Si hay misterios insondables en la historia de la
humanidad para mí son, sin duda, las guerras. Todo lo demás, por más sorprendente
que parezca, resulta absolutamente creíble ante las imágenes que dejan esas contiendas
en las entrañas de las ciudades.
España ha sido uno de esos tantos países en el mundo
que ha sobrevivido a esas infamias y, el hecho de haberse levantado luego de
episodios tan demoledores lo vuelve más hermoso aún.
Hoy, cedemos el timón a nuestra imaginación dentro de
los perímetros que nos acercan a esa época donde el odio se convertía en el
macabro arquitecto de sus ciudades, remodelando los edificios de acuerdo a su grotesco
placer.
Así, escudriñando en el pasado, llegamos a la Plaza
Sant Felip Neri, en el Barrio Gótico de la ciudad de Barcelona.
------
* **Qué hay que hacer**
- a) Según el fragmento sobre las guerras, ¿en qué barrio de Barcelona está la Plaza Sant Felip Neri?
- b) Por favor, prosigue el fragmento sobre las guerras a partir de su última frase.
Las entradas no tienen ningún papel en esto.

(Registros de datos)
------
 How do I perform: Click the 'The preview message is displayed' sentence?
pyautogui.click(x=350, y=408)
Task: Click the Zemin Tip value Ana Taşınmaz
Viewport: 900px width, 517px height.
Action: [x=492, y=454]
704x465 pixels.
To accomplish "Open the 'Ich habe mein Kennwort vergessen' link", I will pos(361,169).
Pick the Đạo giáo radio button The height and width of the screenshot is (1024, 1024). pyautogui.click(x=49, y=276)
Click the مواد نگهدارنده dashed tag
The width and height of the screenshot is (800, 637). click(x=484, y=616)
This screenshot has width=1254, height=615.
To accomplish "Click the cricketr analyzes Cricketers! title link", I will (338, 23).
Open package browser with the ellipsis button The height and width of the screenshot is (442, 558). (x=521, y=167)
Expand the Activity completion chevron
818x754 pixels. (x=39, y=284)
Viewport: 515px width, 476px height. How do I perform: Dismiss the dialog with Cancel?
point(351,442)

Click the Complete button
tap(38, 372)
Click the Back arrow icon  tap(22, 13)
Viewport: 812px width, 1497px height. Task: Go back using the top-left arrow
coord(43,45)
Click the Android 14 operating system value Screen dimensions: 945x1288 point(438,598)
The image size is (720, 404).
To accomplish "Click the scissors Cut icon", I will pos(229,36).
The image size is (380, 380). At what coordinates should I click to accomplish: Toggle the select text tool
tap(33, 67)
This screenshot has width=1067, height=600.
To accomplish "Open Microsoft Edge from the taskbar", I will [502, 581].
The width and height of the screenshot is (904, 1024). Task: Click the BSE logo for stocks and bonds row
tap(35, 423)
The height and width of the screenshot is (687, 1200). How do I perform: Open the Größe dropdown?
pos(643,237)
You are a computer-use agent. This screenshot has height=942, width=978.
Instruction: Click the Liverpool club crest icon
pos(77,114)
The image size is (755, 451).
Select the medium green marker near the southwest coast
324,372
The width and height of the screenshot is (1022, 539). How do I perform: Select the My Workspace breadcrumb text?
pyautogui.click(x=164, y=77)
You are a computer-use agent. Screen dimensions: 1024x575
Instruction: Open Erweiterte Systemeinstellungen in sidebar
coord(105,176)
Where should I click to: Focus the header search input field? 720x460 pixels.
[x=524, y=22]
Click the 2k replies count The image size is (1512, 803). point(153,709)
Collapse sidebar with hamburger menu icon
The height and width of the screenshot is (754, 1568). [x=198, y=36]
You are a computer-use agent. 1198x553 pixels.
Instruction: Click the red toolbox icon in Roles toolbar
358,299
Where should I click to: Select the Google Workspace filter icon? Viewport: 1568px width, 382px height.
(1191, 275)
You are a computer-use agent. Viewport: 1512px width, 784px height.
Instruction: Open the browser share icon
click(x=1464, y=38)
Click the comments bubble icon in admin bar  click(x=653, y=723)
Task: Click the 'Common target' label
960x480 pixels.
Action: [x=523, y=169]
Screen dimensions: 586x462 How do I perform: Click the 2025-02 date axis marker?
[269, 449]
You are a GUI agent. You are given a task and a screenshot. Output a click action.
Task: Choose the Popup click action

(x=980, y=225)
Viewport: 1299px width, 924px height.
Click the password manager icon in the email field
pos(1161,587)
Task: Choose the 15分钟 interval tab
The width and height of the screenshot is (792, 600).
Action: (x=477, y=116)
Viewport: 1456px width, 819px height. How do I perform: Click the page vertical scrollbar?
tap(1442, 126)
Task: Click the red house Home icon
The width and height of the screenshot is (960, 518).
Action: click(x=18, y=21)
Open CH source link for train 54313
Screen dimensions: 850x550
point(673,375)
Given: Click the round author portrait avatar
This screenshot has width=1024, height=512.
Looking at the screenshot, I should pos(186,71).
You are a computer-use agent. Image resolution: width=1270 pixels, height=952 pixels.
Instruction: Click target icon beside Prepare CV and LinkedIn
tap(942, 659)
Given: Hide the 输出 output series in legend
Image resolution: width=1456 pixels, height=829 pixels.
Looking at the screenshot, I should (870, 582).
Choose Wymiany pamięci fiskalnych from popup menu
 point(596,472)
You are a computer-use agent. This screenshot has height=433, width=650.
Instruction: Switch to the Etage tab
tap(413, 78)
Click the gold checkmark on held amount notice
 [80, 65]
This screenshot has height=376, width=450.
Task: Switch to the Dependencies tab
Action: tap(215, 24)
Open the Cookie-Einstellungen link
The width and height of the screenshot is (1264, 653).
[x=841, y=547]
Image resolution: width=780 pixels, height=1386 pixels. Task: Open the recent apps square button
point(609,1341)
------
* **Ejercicios resueltos**
- a) En el Barrio Gótico.

- b)
Esta pequeña plaza, sombría y húmeda, que pareciera
que entre las casas de estilo renacentista que la rodean se ocultara del eco de
la urbe, se erige dentro de los límites del que hubo sido el antiguo cementerio
judío, Montjuic del Obispo. En su estancia central, una fuente de agua de base
octogonal, de la cual ha sido profanada su figura, preside silenciosa el juego
de los niños de la escuela adyacente.
Resulta inevitable que esa imagen promueva la
evocación de aquella mañana del 30 de enero de 1938, durante la Guerra Civil
Española.
La primera explosión había sucedido a las nueve de la
mañana, una treta de infame terror, premeditada, llamada bomba trampa, a la
cual le sucedió un nuevo bombardeo dos horas más tarde, con el fin de
sorprender al barrio mientras prestaba auxilio a sus heridos, y en este caso, a muchos
niños que huían aterrorizados a refugiarse en los sótanos de la iglesia, a quienes
la deflagración alcanzó, dando muerte a veinte de ellos.
Las reducidas dimensiones de la plaza propiciaron que
la destrucción fuese aún mayor: la onda de compresión produjo el derrumbe de
las casas lindantes, las puertas forradas de hierro de la iglesia fueron
arrancadas de sus goznes y arrojadas contra el presbiterio, y las paredes del
convento, visiblemente acribillados.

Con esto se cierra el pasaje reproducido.